Village in Ohio, United States

Waite Hill is a village in Lake County, Ohio, United States and a rural suburb of Cleveland. The population was 543 at the 2020 census.

==Geography==

According to the United States Census Bureau, the village has a total area of 4.25 sqmi, of which 4.18 sqmi is land and 0.07 sqmi is water.

==Demographics==

Historical population
| Census | Pop. | Note | %± |
| 1930 | 237 |  | — |
| 1940 | 289 |  | 21.9% |
| 1950 | 305 |  | 5.5% |
| 1960 | 360 |  | 18.0% |
| 1970 | 514 |  | 42.8% |
| 1980 | 529 |  | 2.9% |
| 1990 | 454 |  | −14.2% |
| 2000 | 446 |  | −1.8% |
| 2010 | 471 |  | 5.6% |
| 2020 | 543 |  | 15.3% |
U.S. Decennial Census

===2010 census===
As of the census of 2010, there were 471 people, 193 households, and 147 families living in the village. The population density was 112.7 PD/sqmi. There were 217 housing units at an average density of 51.9 /sqmi. The racial makeup of the village was 96.8% White, 0.4% African American, 1.3% Asian, 1.1% from other races, and 0.4% from two or more races. Hispanic or Latino of any race were 0.2% of the population.

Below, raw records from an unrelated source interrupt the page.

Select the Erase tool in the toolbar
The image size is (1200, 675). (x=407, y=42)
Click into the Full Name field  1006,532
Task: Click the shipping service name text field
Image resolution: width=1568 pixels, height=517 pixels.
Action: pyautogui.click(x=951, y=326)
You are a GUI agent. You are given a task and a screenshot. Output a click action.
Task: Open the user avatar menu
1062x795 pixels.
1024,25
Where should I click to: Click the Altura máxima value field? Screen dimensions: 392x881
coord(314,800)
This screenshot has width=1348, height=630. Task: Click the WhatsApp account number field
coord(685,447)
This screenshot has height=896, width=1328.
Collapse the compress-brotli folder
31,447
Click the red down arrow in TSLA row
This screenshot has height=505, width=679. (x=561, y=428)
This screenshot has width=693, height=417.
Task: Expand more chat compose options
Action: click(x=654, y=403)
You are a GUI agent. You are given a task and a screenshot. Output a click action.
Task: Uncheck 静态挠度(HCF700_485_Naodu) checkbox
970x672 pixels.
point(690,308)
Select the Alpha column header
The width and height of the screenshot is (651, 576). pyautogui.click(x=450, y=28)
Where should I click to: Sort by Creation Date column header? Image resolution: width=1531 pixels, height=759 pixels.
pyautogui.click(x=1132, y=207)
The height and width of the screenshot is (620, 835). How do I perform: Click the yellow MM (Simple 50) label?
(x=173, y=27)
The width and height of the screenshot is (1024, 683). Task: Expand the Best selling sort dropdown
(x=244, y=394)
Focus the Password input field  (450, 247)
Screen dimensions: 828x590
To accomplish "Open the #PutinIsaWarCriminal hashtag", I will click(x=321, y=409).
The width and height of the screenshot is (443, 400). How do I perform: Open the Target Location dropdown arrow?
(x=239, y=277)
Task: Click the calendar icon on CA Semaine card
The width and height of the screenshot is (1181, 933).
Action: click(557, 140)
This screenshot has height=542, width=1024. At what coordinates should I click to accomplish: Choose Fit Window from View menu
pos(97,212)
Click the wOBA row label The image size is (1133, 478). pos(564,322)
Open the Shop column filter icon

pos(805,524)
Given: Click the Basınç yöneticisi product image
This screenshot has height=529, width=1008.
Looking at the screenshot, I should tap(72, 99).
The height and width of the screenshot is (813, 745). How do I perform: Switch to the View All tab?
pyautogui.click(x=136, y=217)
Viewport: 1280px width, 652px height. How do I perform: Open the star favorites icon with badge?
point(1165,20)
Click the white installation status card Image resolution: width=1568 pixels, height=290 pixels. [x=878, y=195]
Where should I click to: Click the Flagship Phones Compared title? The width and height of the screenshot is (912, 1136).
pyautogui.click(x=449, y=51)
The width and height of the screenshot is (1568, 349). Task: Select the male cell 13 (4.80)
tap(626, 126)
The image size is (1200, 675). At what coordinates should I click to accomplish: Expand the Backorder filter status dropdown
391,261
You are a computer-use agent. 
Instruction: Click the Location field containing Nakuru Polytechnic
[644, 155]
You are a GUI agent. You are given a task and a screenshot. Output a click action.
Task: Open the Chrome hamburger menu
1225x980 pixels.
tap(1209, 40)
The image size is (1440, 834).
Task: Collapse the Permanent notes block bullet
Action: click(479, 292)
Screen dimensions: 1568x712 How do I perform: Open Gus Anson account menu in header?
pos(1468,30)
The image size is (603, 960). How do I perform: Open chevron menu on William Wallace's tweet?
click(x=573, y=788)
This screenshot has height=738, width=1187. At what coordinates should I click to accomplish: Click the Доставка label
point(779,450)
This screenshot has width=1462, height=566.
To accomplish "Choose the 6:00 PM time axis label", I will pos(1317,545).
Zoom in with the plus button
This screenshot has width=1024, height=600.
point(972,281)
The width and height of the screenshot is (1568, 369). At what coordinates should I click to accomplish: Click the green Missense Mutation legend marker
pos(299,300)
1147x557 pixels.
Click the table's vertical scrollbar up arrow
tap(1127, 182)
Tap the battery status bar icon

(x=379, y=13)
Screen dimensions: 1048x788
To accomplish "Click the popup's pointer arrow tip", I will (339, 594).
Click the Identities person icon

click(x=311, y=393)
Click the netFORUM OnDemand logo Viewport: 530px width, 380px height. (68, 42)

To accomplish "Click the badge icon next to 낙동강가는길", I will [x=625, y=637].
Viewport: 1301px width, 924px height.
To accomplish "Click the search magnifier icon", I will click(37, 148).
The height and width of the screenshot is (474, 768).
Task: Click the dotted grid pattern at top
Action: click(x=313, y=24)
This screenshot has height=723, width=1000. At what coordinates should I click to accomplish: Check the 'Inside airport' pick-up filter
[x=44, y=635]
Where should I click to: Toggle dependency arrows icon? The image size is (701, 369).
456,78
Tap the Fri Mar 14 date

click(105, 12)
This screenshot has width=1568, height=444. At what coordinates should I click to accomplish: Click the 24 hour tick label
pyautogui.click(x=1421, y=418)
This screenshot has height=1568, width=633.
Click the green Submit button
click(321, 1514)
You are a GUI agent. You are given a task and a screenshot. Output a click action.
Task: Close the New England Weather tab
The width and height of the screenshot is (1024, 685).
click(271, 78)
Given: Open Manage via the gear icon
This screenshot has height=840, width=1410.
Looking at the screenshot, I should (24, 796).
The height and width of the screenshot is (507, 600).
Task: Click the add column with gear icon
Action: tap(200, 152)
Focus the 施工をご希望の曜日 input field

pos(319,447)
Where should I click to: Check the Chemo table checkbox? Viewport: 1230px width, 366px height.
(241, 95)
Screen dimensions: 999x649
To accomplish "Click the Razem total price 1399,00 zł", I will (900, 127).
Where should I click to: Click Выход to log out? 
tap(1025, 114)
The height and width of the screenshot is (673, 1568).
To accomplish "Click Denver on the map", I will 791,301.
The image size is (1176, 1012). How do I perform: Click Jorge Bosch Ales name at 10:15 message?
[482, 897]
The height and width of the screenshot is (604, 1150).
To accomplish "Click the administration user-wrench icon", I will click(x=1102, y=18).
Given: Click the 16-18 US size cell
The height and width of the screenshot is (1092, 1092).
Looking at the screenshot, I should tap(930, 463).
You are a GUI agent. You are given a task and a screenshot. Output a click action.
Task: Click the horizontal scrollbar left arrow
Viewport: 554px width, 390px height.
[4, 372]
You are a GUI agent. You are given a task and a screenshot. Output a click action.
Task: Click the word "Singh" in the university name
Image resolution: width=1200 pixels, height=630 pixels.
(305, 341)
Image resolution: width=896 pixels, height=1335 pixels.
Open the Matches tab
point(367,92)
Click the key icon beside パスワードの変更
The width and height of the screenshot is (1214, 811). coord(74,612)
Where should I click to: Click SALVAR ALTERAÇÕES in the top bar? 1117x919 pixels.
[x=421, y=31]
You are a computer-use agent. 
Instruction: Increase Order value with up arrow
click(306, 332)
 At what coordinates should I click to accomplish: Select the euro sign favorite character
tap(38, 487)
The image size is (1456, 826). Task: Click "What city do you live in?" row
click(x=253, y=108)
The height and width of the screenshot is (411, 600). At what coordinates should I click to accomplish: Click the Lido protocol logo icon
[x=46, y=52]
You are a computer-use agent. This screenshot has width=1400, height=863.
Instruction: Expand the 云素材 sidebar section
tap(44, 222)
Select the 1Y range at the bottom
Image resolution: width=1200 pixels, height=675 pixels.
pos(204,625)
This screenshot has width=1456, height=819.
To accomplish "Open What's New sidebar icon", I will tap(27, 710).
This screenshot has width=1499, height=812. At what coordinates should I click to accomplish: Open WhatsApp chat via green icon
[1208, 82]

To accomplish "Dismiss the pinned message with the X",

There were 193 households, of which 22.8% had children under the age of 18 living with them, 71.5% were married couples living together, 3.1% had a female householder with no husband present, 1.6% had a male householder with no wife present, and 23.8% were non-families. 21.8% of all households were made up of individuals, and 10.3% had someone living alone who was 65 years of age or older. The average household size was 2.44 and the average family size was 2.84.

The median age in the village was 52.6 years. 20.6% of residents were under the age of 18; 3.3% were between the ages of 18 and 24; 16.3% were from 25 to 44; 30.4% were from 45 to 64; and 29.3% were 65 years of age or older. The gender makeup of the village was 50.5% male and 49.5% female.

===2000 census===
As of the census of 2000, there were 446 people, 183 households, and 144 families living in the village. The population density was 105.9 PD/sqmi. There were 197 housing units at an average density of 46.8 /sqmi. The racial makeup of the village was 98.21% White, 0.90% Asian, and 0.90% from two or more races. 19.9% were of English, 11.2% German, 10.1% Irish, 9.6% Italian, 7.7% Slovene and 5.7% American ancestry according to Census 2000.

There were 183 households, out of which 19.7% had children under the age of 18 living with them, 75.4% were married couples living together, 2.2% had a female householder with no husband present, and 20.8% were non-families. 13.7% of all households were made up of individuals, and 4.4% had someone living alone who was 65 years of age or older. The average household size was 2.44 and the average family size was 2.71.

In the village, the population was spread out, with 16.6% under the age of 18, 3.6% from 18 to 24, 17.0% from 25 to 44, 38.3% from 45 to 64, and 24.4% who were 65 years of age or older. The median age was 52 years. For every 100 females there were 102.7 males. For every 100 females age 18 and over, there were 100.0 males.

The median income for a household in the village was $97,595, and the median income for a family was $134,041. Males had a median income of $76,790 versus $32,188 for females. The per capita income for the village was $61,408. About 1.4% of families and 0.9% of the population were below the poverty line, including none of those under the age of eighteen or sixty-five or over.

==Education==
The municipality is divided between the Willoughby-Eastlake School District and the Kirtland Local School District.